Alerie Tyrell supposed that maybe she was a tiny bit spoilt, it was hard not to be when you're the eldest daughter of the Lord of a great house. She had been raised on wearing fine silks, given sparkling jewels, tasting the best foods and wines.

Yes, Alerie Tyrell knew that she was spoilt without a doubt, but it wasn't her fault she often reasoned with herself. Maybe it was because her father knew that she would never inherit the home she loved so much, nor its riches, nor its power; maybe it was because her mother knew that one day Alerie would be made to do what she had done once, leave her family and home and become some fat country lord's lady wife. Either way, whatever her parents had thought, or had potentially been making up for, Alerie had ended up a spoilt girl; and people hated her for it.

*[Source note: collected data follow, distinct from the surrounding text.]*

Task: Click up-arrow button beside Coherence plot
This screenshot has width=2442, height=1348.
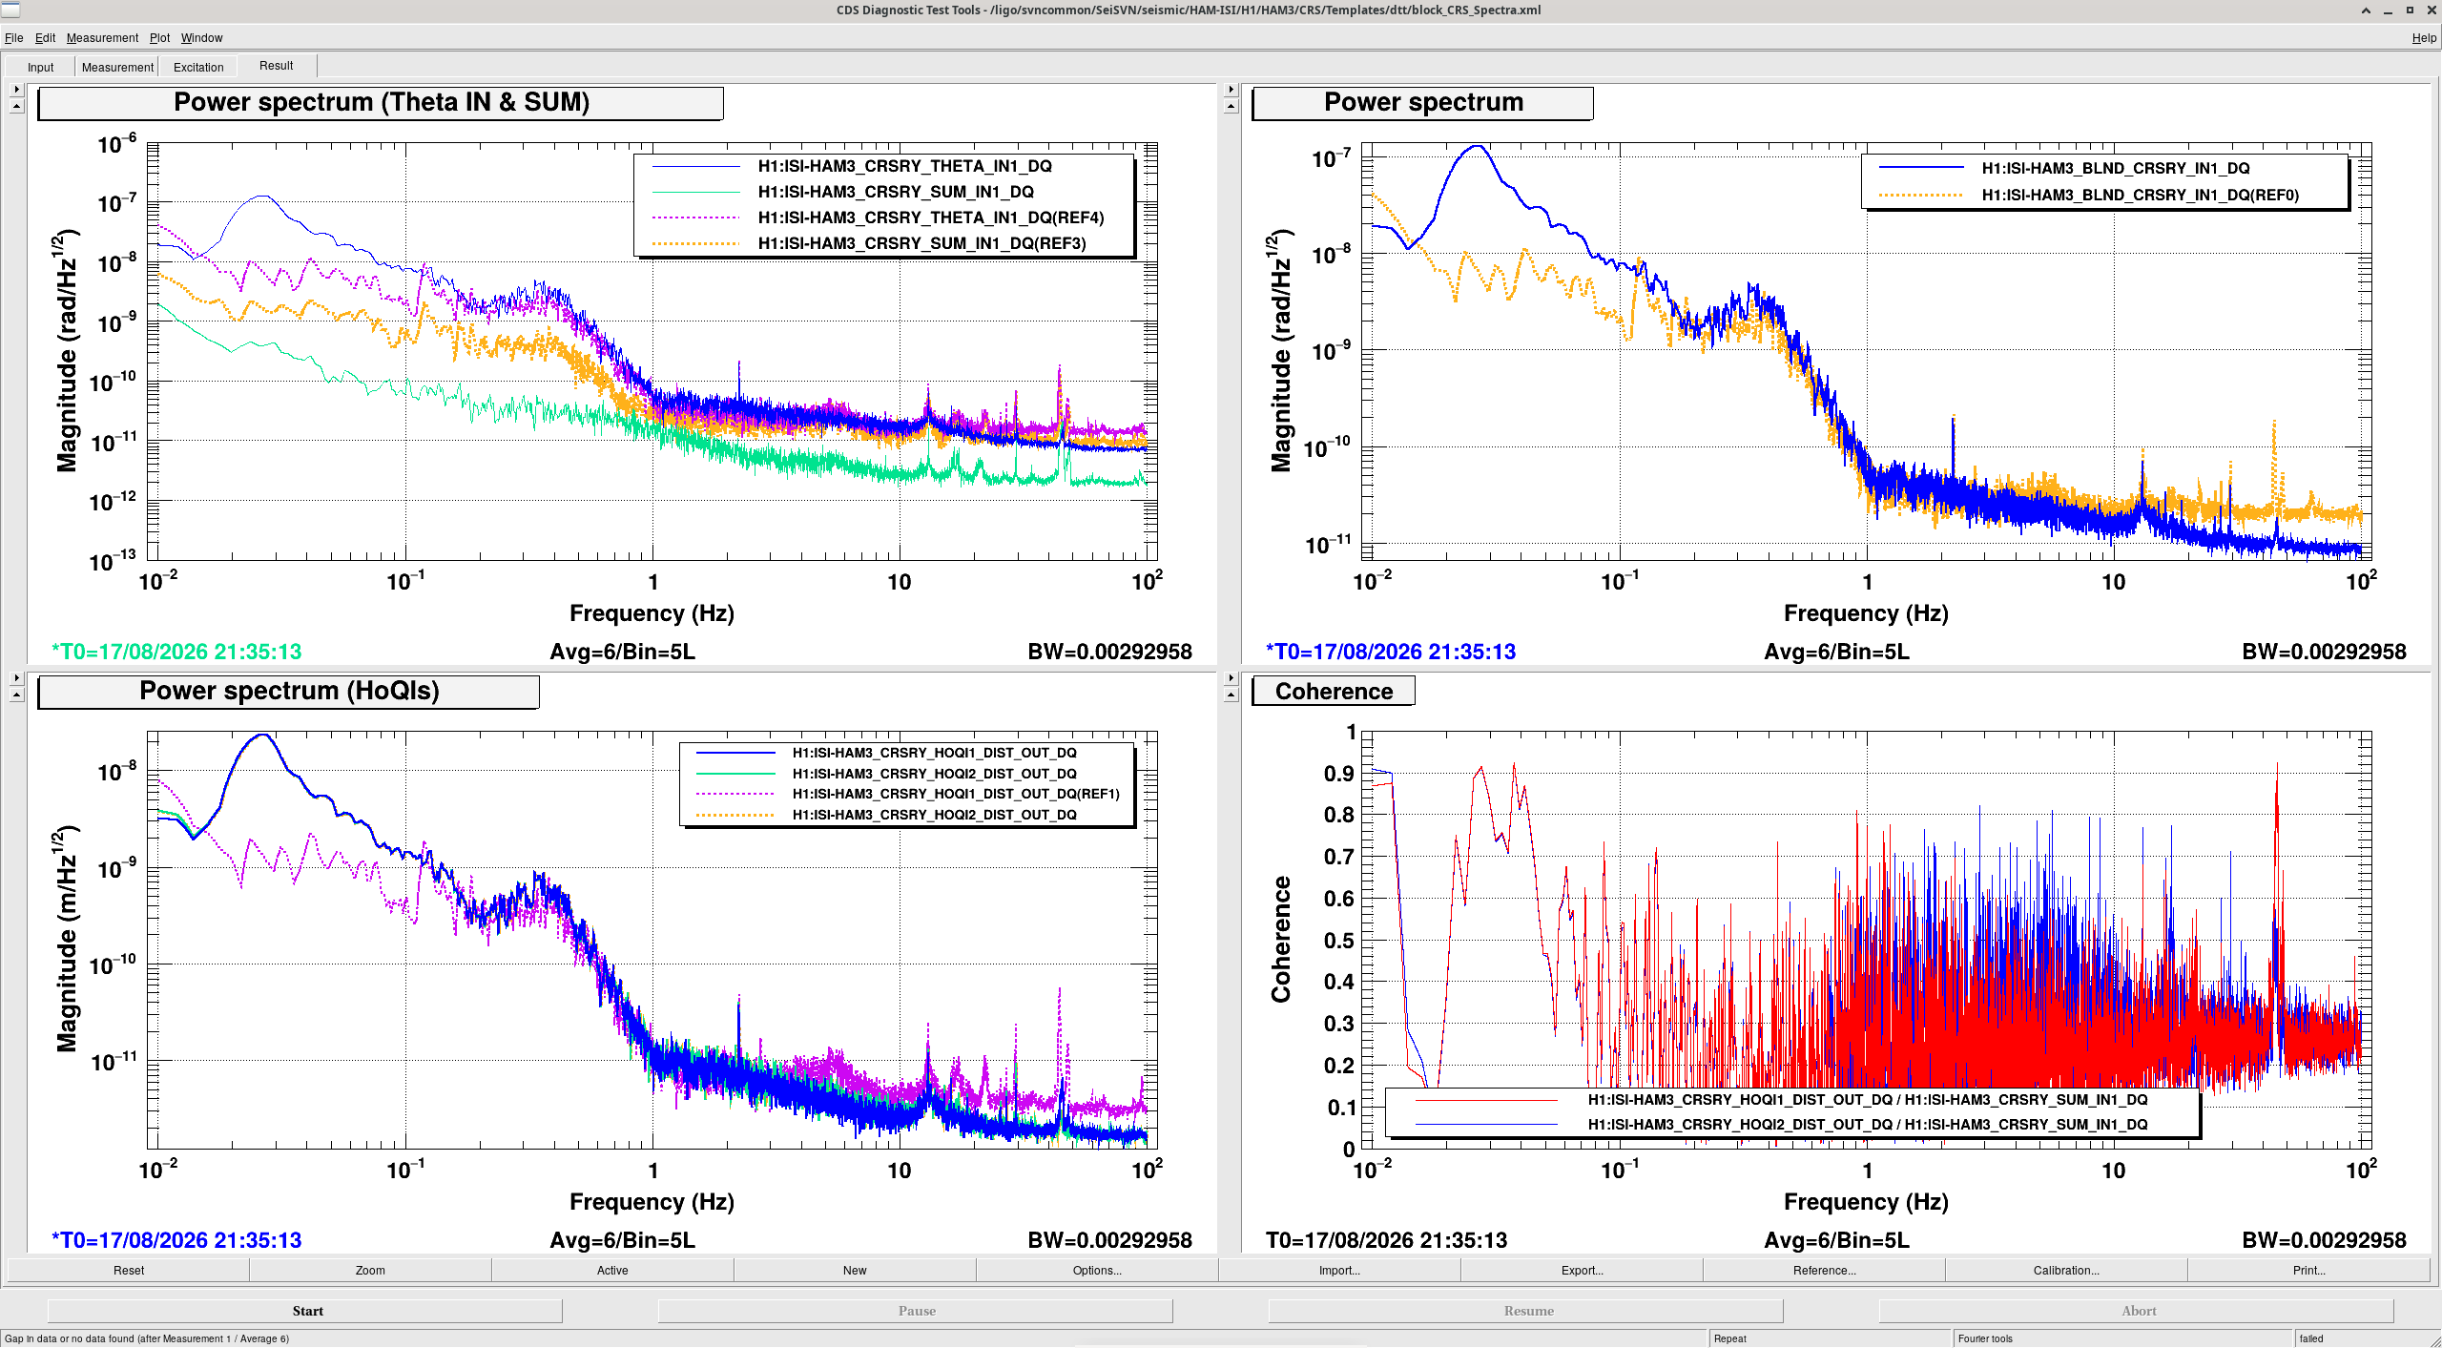Action: pyautogui.click(x=1231, y=695)
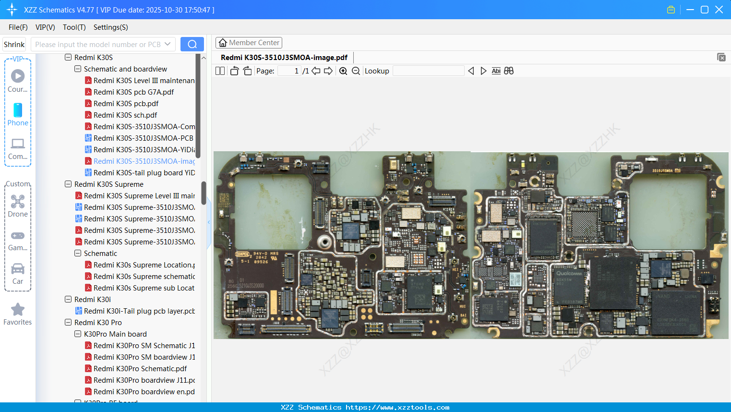Toggle dual-page view mode
The image size is (731, 412).
click(220, 71)
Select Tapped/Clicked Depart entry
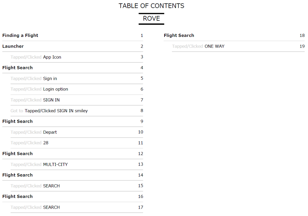 [x=77, y=132]
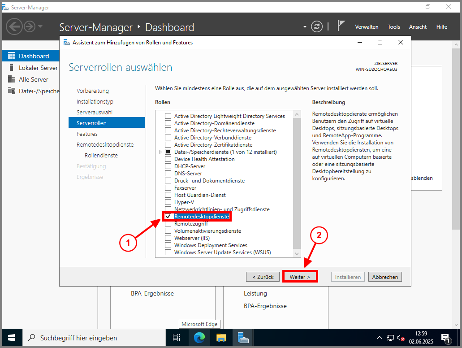Screen dimensions: 462x348
Task: Open File Explorer from the taskbar
Action: (x=221, y=337)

Maybe they never said as much to her face, but she knew, she knew how they had whispered behind her back from the very first day she had stepped foot in this foul city and entered the court of vultures. She saw the way that their eyes had looked her from head to toe, the judgement dancing in their eyes. Maybe that was when she had decided this city was a plague, when the illusion finally shattered and the city that Aegon and his sisters had built finally lost its lustre for her.

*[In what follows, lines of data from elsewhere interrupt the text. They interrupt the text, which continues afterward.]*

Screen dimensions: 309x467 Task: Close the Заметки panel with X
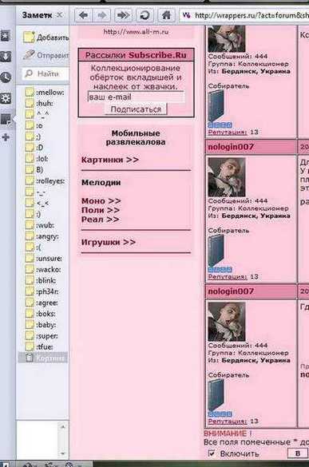60,14
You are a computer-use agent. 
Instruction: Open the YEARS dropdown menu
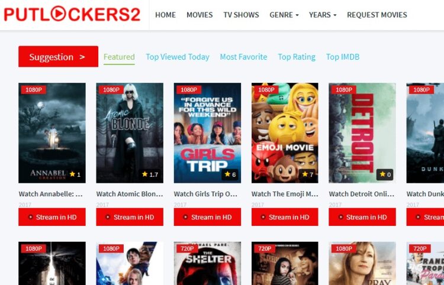click(x=323, y=15)
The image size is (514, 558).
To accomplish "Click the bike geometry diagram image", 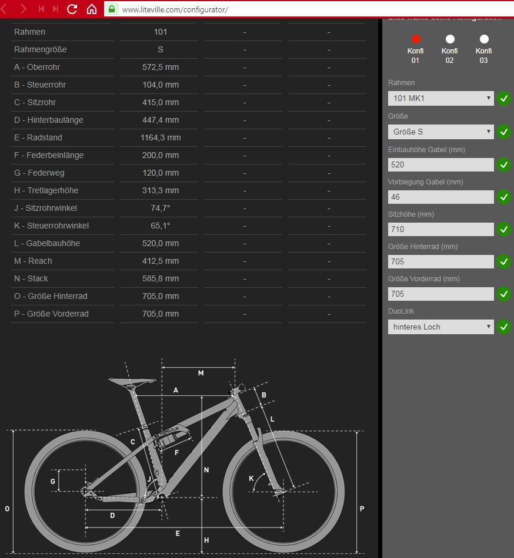I will point(185,458).
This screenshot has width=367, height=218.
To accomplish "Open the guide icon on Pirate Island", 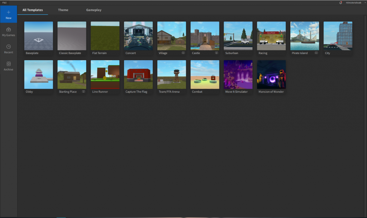I will point(316,53).
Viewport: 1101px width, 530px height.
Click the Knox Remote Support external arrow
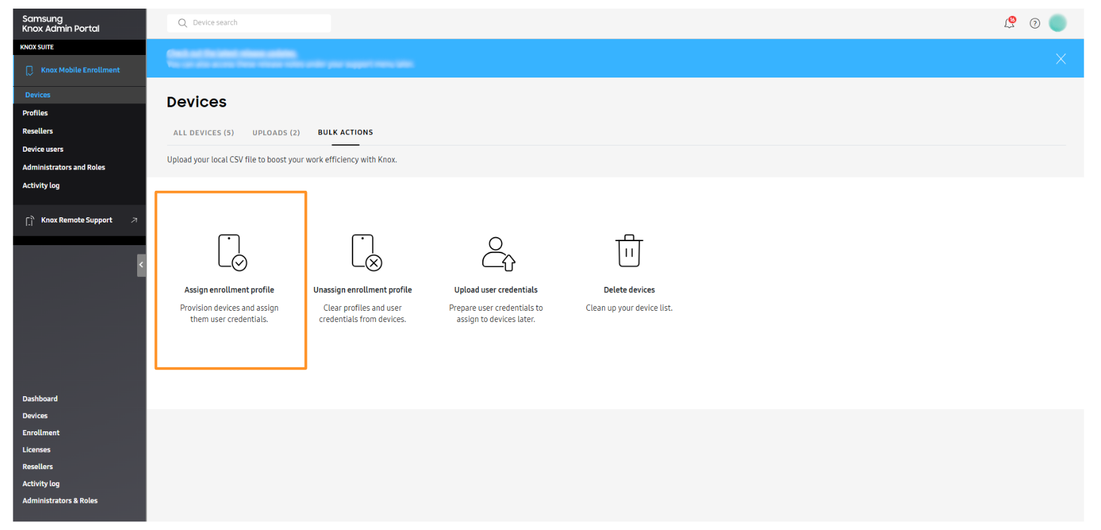pos(134,220)
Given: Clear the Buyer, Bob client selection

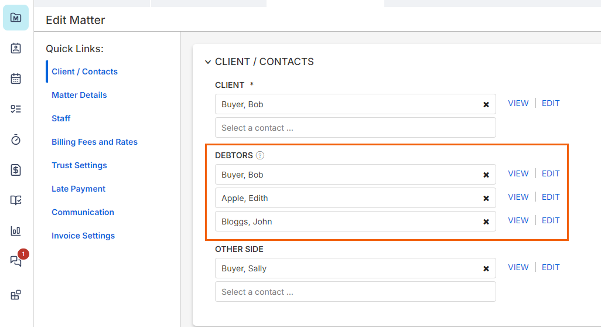Looking at the screenshot, I should pyautogui.click(x=486, y=104).
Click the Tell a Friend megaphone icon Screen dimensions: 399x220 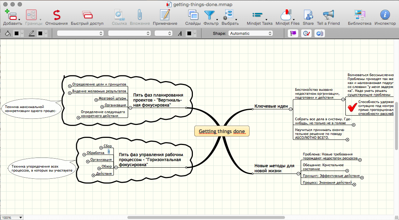point(328,15)
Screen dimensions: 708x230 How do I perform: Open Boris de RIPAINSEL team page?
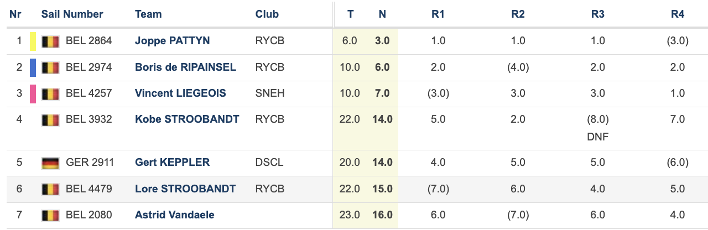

As much as Alerie hated Kings landing, she hated its people tenfold. Maybe not so much the common folk, they didn't ask for the lives they were handed, and she pitied them for that; being stuck living amongst the rats and scum of the city with no way out. Her mother had taught her that; back in Highgarden it was important that the Tyrells were generous, charitable – they were the golden roses, pretty and fragrant and distracting enough that you momentarily forgot the thorns that pricked your fingers. Sometimes her mother had called her the thorn that hid beneath the bloom, she was a wilful child, and she often thought that maybe that never really changed, that maybe she had just learnt to hide it better; she had learnt to become what was expected of her. Although she supposed that maybe she wasn't good at that either though, if the disapproving gazes thrown her way were anything to go by. Those were the people she hated. The rich men and women at court who seemed to look down their noses at her.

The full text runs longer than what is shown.